The Color 400 is a graphics card that was designed to compete with the EGA. It provides the features of a CGA card, with the addition of three new video modes: 80×30 text, 80×50 text and 640×400 graphics in 16 colours.

Table of contents

Hardware

The card seems to have gone through various iterations of hardware design. Pictures of early versions show a full-length ISA card, while Total Hardware 99 shows a more compact half-length design.
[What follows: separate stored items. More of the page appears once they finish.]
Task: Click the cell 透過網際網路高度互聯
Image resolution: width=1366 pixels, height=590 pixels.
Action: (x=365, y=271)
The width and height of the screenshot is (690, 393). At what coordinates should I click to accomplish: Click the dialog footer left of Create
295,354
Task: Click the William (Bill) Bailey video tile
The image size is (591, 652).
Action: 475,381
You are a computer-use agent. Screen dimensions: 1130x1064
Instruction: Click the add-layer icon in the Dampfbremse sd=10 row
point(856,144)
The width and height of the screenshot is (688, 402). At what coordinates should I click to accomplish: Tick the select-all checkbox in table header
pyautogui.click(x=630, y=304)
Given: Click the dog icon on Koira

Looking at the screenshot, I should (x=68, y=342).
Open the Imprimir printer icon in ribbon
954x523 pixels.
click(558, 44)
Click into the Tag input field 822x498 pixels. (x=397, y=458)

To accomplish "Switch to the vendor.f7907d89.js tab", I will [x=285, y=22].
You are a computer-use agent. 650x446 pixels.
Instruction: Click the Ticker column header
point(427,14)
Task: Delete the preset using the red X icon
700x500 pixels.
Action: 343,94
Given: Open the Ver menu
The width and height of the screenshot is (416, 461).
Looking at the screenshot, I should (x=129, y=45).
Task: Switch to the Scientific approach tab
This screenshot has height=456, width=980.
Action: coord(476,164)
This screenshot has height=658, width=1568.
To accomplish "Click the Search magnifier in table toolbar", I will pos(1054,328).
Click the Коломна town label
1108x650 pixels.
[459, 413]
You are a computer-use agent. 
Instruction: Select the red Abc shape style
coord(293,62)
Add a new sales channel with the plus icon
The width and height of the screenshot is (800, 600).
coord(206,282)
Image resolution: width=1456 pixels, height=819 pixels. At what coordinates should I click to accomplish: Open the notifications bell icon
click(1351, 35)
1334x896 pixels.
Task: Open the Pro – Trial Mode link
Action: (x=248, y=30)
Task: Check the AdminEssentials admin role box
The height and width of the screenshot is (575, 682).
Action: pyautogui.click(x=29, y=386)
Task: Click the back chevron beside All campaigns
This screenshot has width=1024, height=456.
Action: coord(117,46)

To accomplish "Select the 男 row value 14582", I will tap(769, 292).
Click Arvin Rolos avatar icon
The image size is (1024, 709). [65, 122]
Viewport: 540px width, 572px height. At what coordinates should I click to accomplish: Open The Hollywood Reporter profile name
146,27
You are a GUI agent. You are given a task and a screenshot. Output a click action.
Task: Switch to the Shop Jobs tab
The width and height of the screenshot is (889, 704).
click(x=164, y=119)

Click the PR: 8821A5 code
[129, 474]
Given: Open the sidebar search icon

Sigma Designs Color 400 version 2.52L

According to TH99, the address ranges used by the card can be configured with DIP switches. However the BIOS in mine is hardcoded to use one specific set of addresses, so that's what I will use in the remainder of this document.

Along with the DIP switches, the card is equipped with two ROMs (one for the text-mode font, one for the BIOS), a 9-pin video connector, and a Berg connector for a light pen.

The card has two 8k ROM chips; one contains 8×8 and 8×16 fonts for text modes, while the other contains 6k of BIOS code and an 8×16 font for the 640×400 graphics mode.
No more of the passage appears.